The authors point out that greenhouse gas emissions from agriculture are now 18 times higher than they were in the 1960s, accounting for about 30% of global warming. Excess fertilizer left on farm soil is broken down by bacteria to form nitrous oxide, a greenhouse gas that is 300 times more potent than carbon dioxide. Strategic efforts to reduce the warming impact of agriculture while maintaining high yields are essential to both mitigating climate change and protecting our food supply from its impacts.
"It is important to recognize that the impact of agriculture on public health, from pesticide usage to water quality, is almost certainly going to be exacerbated with climate change," said Lewis Ziska, PhD, associate professor of Environmental Health Sciences at the Columbia Mailman School of Public Health and a co-author.
The research found:
Climate change has broad-ranging impacts on agricultural practices, increasing water use and scarcity, nitrous oxide and methane emissions, soil degradation, nitrogen and phosphorus pollution, pest pressure, pesticide pollution and biodiversity loss.
Climate-agriculture feedback pathways could dramatically increase agricultural greenhouse gas emissions. Without changes in agriculture, this feedback loop could make it impossible to achieve the Paris Agreement goal of limiting global warming to 1.5 degrees Celsius to 2 degrees Celsius.
Existing sustainable agricultural practices and technologies, if they are implemented on a wide scale, can greatly reduce agricultural emissions and prevent a feedback loop from developing. To achieve this, governments must work to remove socioeconomic barriers and make climate-resilient solutions accessible to farmers and food producers.
"We need agriculture, but the future of humanity also requires that we reduce agriculture's environmental harms," said co-author David Tilman, a professor at the University of Minnesota College of Biological Sciences. "By evaluating new practices being tried around the world we have identified practices that appear to increase harvests while decreasing environmental harm. Once these new practices are tested and verified, we need a farm bill that pays farmers both for producing food and for improving the environment. Enabling better stewardship has tremendous benefits for all of us."
Why agriculture is a tough climate problem to solve
The researchers looked at all aspects of the relationship between agriculture and climate to determine where new practices are the most effective. While carbon sequestration is currently a priority, an integrated approach that factors in farming efficiency and pollutants like nitrous oxide could deliver much larger climate benefits and a more stable future for agriculture. Practices such as precision fertilizer use and crop rotation can prevent a feedback loop from developing."

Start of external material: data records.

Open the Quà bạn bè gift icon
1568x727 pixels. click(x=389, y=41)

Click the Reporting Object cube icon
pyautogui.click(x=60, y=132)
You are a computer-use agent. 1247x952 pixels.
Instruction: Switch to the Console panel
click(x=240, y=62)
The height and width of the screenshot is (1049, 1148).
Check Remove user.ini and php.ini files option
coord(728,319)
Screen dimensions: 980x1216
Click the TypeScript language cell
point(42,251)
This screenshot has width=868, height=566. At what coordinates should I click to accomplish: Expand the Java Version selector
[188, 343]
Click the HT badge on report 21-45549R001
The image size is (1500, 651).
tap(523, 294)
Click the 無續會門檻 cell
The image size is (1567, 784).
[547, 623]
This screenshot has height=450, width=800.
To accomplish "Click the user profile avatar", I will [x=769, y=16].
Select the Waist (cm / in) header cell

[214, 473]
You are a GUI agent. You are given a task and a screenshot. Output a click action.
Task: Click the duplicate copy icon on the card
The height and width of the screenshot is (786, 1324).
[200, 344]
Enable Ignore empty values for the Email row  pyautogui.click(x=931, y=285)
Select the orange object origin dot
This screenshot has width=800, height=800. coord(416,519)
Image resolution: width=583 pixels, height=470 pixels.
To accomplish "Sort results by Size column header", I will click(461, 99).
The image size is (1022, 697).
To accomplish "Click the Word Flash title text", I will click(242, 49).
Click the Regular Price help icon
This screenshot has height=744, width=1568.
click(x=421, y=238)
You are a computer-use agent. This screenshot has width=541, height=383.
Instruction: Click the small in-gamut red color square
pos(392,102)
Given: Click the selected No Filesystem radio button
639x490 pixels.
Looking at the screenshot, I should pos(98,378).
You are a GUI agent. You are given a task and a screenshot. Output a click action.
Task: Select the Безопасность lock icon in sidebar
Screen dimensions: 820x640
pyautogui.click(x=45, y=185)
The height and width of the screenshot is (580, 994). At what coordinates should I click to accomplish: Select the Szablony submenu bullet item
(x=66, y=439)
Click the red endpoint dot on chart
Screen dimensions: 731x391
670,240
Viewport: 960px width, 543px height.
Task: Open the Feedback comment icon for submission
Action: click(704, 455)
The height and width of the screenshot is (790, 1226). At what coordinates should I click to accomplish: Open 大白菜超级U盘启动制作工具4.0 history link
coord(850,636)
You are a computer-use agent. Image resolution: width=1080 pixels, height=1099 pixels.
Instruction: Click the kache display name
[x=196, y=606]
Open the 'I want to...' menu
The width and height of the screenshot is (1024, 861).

The team identified a number of next steps. First and foremost, stakeholders should accelerate the adaptation and cost-reduction of efficient and climate-friendly agriculture. Precision farming, perennial crop integration, agrivoltaics, nitrogen fixation, and novel genome editing are among the emerging techniques that could increase production and efficiency in agriculture while reducing climate change impacts. They recommend further research on climate-agriculture feedback pathways and new technologies like on-farm robots.